The World Bank has published a fascinating ranking of how easy it is to do business in 155 countries of the world. New Zealand ranks first, followed by Singapore and the United States. No African country is in the top 20.

But of the 20 countries in the world where it is most difficult to do business, 17 are African, according to the study, "Doing Business in 2006." Niger ranks 150 th, followed by Sudan, Chad, Central African Republic, Burkina Faso and, the very worst place to try to do business, Congo.

Take a simple construction project: building a warehouse for books. In Niger, obtaining the necessary licenses would involve 27 procedures over half a year. And in either Nigeria or Zimbabwe, the licenses would take nearly a year and a half to obtain.
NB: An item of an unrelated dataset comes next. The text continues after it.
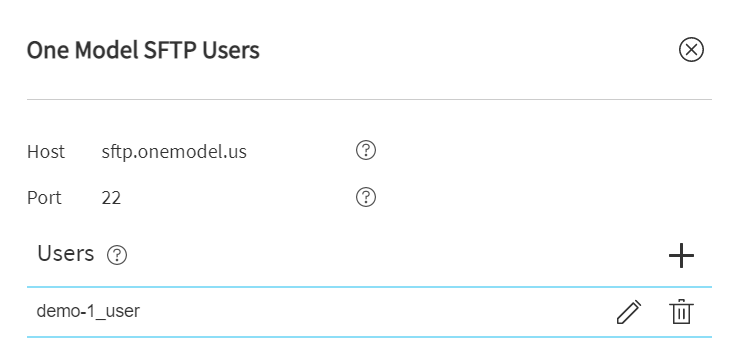Click the port number 22 value
The height and width of the screenshot is (363, 739).
pyautogui.click(x=111, y=198)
In Niger, for example, when people get money, perhaps sent to them from a relative abroad, they often use it to buy a motorcycle or a stereo system, because it is so onerous to invest in a legal business. Or to avoid hassles, they open an unlicensed business, perhaps a bed-andbreakfast, instead of a hotel.

The minimum wage is set at $35 a month in Niger, higher than the local market level. Employees are allowed to work no more than nine hours a day, weekend work is basically prohibited and women are not allowed to work evenings at all. Layoffs are usually not allowed.

Perhaps those rules, typically inherited from European countries during colonial days, sound as if they protect workers. But the upshot is that companies don’t come to Niger and don’t hire anyone they don’t want on the payroll forever. So almost all people toil in the informal labor sector where there are no protections whatsoever.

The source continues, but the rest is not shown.